A Change of Environment

In Call of the Wild by Jack London, Buck is finding a way to survive among the other viscious dogs in an extremely wretched landscape. The drastic change in personalities that Buck has when he is with his rightful owner compared to when he his with other competitive dogs is very interesting to observe. Currently I am interested in analyzing how one’s environment can affect their behavior and attitudes for the better or worse. In order to highlight this change in behavior, London comments, “In this manner had fought forgotten ancestors. They quickened the old life within him, the old tricks which they had stamped into the heredity of the breed were his tricks” (London 31). This quote demonstrates that even though Buck was accustomed to his comfortable life on Judge Miller’s ranch, his sudden change in environment triggered an instinctual behavior to survive.

The most interesting part of the story is the way London decides to end it. When Buck avenges the death of one of his owners, he is given a choice to either remain in the wild or go back to his comfortable life with Judge Miller. Shockingly, Buck is consumed by his evolutionary behavior and decides to continue to go through the misery he suffers in the wild instead of returning to his previous heaven-like life with Judge Miller. Buck’s decision showed that even in domesticated dogs there is a desire to connect with their ancestors.


The Instinct to Survive

Currently I am reading the book Call of The Wild by Jack London. So far the main character Buck, a St. Bernard-Scotch Shepherd, has been living a comfortable life in his owner’s estate. However, he soon finds himself in an unfamiliar position when he is captured and sold away to an abusive owner. Now he must find a way to survive among the other power hungry hounds whose sole purpose to survive in their harsh environment. I find this instantaneous change in lifestyles that Buck faces very interesting since it’s similar to how people must adapt when faced with the hurdles of life. As a house dog that goes from rags to riches, I predict that Buck will initially struggle with the wild nature of the other dogs but will eventually learn to survive and even thrive in their presence.

Overall, I have enjoyed reading this book but I’ve found some parts of this book to be very gruesome.

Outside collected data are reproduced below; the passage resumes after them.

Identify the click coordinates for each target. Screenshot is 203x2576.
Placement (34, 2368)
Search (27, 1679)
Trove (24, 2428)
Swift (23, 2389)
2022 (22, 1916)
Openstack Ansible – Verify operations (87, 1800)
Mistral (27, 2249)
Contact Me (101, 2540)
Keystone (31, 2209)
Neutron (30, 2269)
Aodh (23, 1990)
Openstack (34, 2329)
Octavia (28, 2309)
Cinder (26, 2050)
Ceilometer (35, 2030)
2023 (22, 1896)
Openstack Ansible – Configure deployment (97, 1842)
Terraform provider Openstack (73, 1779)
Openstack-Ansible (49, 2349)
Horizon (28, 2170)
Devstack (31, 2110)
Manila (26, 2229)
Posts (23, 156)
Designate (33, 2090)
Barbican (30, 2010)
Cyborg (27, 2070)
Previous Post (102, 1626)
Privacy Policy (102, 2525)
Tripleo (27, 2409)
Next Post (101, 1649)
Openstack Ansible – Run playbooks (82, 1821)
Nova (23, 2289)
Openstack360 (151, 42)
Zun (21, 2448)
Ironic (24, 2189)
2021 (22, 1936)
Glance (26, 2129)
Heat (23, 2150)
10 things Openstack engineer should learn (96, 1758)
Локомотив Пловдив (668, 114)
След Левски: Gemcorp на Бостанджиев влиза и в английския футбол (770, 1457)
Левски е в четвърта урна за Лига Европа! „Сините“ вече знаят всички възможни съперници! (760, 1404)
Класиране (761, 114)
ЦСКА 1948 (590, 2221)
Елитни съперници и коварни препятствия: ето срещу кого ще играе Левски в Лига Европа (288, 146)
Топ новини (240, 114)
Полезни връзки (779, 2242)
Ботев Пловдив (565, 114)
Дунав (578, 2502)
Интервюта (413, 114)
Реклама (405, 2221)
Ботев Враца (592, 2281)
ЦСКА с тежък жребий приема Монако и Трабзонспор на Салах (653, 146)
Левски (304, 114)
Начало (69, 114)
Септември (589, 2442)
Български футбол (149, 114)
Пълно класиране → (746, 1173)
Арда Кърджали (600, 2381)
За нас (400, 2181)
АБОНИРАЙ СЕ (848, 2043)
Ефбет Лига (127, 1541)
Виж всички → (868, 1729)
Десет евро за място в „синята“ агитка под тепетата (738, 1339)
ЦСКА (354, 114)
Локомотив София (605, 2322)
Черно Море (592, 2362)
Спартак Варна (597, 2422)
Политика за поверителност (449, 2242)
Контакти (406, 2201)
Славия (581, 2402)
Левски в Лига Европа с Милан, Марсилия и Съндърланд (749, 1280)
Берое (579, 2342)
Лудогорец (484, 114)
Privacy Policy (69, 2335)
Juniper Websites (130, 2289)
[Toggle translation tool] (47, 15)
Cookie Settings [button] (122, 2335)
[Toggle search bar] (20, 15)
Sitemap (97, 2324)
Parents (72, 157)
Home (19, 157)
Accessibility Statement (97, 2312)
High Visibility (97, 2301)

For example, in the chapter “The Law of Club and Fang” Buck is constantly beaten with a club until he realizes that he must learn to respect his new owner. Although I enjoy the fact that the author tries to keep Buck’s encounter as real as possible, he sometimes goes over the top and gives the reader a very gory mental image. However, the author’s vivid imagery helps to clearly portray the demoralizing tone in the story. Hopefully by the end of this story the tone will change to more optimistic and Buck will find his place at the top of nature’s hierarchy.